Skip to content

Custom LLM Scrapers

Scraipe supports LLM-powered feature extraction for advanced content parsing with LLM scrapers. This page explains how to integrate a custom LLM into Scraipe by creating your own LLM scraper.

Overview

LlmAnalyzerBase is an abstract base class that provides a common interface for LLM analyzers. The class:

  • Orchestrates asynchronous requests to the LLM.
  • Abstracts API-specific details by delegating the query_llm() implementation to subclasses.
  • Ensures consistent LLM JSON responses with a user-defined Pydantic schema.

Steps to Create a Custom Analyzer

  1. Extend LlmAnalyzerBase
    Create your analyzer class that inherits from LlmAnalyzerBase.

  2. Set up the analyzer in __init__()
    This could involve authenticating with a cloud-based LLM provider or initializing a model from a local LLM package.

    Always call super().__init__() in your child's __init__() function to initialize shared properties such as instruction, pydantic_schema, max_content_size, and max_workers.

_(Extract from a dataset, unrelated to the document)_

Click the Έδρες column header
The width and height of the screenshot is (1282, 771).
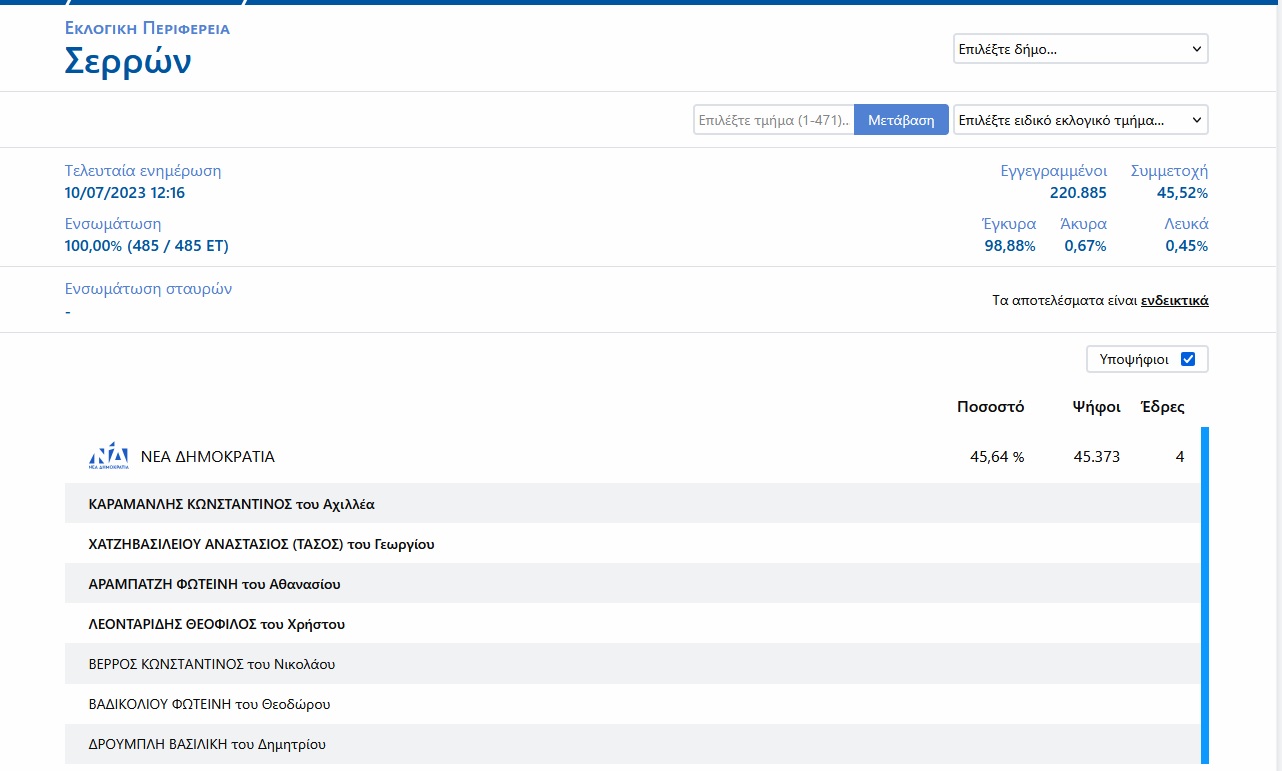[1162, 407]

This ensures that your analyzer is configured to perform the common LlmAnalyzerBase logic.

  3. Implement query_llm()
    Define the asynchronous method query_llm(content: str, instruction: str) that:

    • Prepares the request for your LLM.
    • Sends the request using your chosen client library.
    • Returns the JSON response as a string.

Examples

GeminiAnalyzer Example

The GeminiAnalyzer and OpenAiAnalyzer implementations showcase:

  • Initializing a client from a cloud-based LLM provider.
  • Configuring a request from the provided instruction, content, and Pydantic schema.
  • Returning the LLM provider's response.